エレキングの長い尻尾がセブンに巻き付いて電流を流すが、効果はない。セブンは両腕を広げて巻き付いた尻尾を外すと、額から出すエメリューム光線でエレキングの回転する耳を2本破壊した。間髪を入れず、白く光るアイスラッガーで胴体を輪切りに切り刻んでしまった。

『エレキングが負けたわ、早く逃げましょう!』
『作戦の失敗ね。

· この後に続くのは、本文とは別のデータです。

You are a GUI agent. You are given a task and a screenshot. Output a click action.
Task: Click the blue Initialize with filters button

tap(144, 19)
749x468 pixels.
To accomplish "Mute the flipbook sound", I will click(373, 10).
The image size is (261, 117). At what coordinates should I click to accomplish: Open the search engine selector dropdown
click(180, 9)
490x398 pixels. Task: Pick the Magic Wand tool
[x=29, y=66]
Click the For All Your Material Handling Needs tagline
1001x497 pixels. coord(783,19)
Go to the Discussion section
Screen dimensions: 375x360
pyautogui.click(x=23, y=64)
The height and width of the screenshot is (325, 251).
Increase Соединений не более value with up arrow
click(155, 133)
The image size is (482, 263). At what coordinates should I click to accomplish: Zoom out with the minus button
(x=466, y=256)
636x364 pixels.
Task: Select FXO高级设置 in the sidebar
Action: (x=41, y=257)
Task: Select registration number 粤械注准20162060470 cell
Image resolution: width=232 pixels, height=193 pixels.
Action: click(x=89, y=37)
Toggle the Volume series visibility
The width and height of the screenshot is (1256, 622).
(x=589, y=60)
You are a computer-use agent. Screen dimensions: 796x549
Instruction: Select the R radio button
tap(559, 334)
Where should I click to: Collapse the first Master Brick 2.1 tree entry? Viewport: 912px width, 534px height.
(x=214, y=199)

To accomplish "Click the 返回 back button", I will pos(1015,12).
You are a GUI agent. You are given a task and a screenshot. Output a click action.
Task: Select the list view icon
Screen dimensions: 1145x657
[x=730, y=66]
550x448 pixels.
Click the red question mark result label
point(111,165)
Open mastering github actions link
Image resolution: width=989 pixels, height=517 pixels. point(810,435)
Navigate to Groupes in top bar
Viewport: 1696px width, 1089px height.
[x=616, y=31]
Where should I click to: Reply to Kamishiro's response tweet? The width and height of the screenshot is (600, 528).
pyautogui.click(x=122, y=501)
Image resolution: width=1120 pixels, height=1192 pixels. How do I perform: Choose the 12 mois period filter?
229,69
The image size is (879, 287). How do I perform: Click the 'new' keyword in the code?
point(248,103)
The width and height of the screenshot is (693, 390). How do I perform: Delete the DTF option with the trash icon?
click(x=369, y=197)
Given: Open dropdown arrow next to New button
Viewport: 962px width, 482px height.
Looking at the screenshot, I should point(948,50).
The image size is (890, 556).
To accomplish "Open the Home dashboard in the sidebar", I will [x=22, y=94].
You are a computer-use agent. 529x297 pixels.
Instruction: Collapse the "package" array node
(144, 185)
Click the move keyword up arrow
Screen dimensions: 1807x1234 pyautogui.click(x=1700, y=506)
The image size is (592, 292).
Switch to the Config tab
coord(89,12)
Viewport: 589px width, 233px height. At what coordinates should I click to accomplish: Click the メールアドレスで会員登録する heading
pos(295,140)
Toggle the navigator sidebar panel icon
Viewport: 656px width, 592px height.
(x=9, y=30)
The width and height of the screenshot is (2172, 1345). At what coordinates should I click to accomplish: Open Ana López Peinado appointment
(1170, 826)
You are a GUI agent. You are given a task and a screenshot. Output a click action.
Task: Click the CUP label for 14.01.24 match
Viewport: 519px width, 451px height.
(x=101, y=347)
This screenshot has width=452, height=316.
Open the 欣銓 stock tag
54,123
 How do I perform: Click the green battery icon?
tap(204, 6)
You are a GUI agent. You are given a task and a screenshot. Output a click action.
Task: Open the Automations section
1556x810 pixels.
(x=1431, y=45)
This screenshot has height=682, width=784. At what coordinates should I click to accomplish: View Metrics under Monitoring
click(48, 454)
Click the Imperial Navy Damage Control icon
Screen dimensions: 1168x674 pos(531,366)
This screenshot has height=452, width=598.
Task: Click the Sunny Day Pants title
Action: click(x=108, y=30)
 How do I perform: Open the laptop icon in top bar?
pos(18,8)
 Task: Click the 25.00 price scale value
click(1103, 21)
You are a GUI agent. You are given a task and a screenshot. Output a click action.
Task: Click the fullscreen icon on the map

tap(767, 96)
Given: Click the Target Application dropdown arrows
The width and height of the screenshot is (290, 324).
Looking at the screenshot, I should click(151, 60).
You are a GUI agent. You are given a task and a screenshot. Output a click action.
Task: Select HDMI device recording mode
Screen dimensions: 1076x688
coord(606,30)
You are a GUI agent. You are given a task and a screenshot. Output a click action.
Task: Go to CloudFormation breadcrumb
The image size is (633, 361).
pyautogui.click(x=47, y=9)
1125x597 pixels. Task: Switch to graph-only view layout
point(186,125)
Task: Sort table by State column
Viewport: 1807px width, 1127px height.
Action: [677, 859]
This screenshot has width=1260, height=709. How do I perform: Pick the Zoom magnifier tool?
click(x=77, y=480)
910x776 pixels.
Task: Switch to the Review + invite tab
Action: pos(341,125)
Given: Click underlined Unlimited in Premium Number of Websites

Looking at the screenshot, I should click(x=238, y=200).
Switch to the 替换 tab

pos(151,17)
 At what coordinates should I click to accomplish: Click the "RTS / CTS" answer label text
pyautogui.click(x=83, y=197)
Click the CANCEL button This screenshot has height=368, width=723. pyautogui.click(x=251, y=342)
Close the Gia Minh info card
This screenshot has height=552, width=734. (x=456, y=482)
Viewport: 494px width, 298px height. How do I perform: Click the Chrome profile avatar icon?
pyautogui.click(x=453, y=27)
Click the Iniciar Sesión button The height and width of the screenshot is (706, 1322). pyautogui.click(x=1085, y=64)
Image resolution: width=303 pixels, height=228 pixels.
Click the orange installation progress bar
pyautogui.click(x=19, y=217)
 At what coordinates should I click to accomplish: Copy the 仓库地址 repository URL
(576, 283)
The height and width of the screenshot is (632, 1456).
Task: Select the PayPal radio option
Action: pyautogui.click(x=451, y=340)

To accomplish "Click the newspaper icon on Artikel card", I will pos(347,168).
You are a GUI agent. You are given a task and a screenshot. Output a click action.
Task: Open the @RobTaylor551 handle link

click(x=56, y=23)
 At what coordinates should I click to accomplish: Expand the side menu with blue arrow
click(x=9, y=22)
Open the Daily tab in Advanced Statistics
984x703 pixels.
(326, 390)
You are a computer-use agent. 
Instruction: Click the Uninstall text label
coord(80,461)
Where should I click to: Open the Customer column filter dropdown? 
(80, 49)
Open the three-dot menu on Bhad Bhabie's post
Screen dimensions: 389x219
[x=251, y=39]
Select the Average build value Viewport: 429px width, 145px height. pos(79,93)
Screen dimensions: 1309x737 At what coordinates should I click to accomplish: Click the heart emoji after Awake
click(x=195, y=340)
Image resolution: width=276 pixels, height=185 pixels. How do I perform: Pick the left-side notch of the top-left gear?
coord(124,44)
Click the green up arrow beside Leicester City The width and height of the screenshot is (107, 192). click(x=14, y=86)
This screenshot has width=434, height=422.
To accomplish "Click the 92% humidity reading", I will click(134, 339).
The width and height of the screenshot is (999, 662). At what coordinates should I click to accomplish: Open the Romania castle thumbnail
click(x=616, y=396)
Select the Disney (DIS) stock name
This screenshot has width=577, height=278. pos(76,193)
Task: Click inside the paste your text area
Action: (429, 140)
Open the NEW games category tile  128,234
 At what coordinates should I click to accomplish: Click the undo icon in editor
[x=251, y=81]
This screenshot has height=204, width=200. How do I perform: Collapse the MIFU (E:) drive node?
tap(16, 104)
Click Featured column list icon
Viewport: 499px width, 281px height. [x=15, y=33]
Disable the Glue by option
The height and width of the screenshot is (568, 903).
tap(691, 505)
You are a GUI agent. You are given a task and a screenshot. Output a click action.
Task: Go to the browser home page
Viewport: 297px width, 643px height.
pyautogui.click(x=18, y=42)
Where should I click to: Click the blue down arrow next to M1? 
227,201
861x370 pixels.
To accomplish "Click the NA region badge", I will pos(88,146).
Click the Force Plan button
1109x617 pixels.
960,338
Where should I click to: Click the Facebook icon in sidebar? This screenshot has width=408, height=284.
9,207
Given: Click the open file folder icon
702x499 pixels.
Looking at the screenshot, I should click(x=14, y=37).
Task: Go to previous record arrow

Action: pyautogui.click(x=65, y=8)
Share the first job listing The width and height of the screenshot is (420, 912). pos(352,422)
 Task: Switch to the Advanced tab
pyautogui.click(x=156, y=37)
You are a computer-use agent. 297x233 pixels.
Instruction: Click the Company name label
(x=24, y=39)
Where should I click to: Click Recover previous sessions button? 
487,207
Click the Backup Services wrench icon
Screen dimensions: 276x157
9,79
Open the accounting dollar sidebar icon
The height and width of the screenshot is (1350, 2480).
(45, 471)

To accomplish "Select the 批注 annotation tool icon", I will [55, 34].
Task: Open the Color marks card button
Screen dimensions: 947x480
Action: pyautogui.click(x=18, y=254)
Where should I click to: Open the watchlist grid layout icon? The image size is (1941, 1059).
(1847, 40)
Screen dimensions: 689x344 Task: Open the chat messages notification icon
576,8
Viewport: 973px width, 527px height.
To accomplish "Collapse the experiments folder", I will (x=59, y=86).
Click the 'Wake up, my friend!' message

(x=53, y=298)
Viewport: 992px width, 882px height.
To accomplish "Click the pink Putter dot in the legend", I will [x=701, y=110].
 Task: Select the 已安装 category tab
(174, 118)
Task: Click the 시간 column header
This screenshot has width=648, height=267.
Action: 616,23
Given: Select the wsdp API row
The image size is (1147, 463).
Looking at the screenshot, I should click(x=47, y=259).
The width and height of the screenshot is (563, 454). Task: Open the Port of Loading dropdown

ウルトラアイを盗みそこなうなんて』

『もっと強い怪物を育てて、今度こそ、地球上の人間を皆殺しにするのよ!そうしたら、あの美しい星は私達のもの・・・』

『きっと成功するわ。地球人の男性は、可愛い娘に弱いってことが判ったんだもの、うふふふふ・・・』

両の手の平で額からあごへかけて撫でると、かわいい少女は醜いピット星人へと変身した。母星へ逃げるピット星人の円盤を追うセブン。セブンがもう近くまで迫っていることを知らせる警戒警報音が鳴りだした。光線をセブンへ発射して応戦するも、セブンには効果がない。

ゆっくりと腕を胸に当てて、セブンの額からエメリューム光線が発射され、ふたりのピット星人は、円盤もろとも大爆発して塵となった。 (終わり)


★★★★★★★★★★★★
初代マンでは、ケロニアが好きと書いた。ドラマも怪獣も両方である。セブンでは、怪獣はエレキングが大好きである。ただし、映像的には今一つ。ドラマ的には「狙われた街」か「円盤が来た」のどちらかが、ナンバーワンだと思う。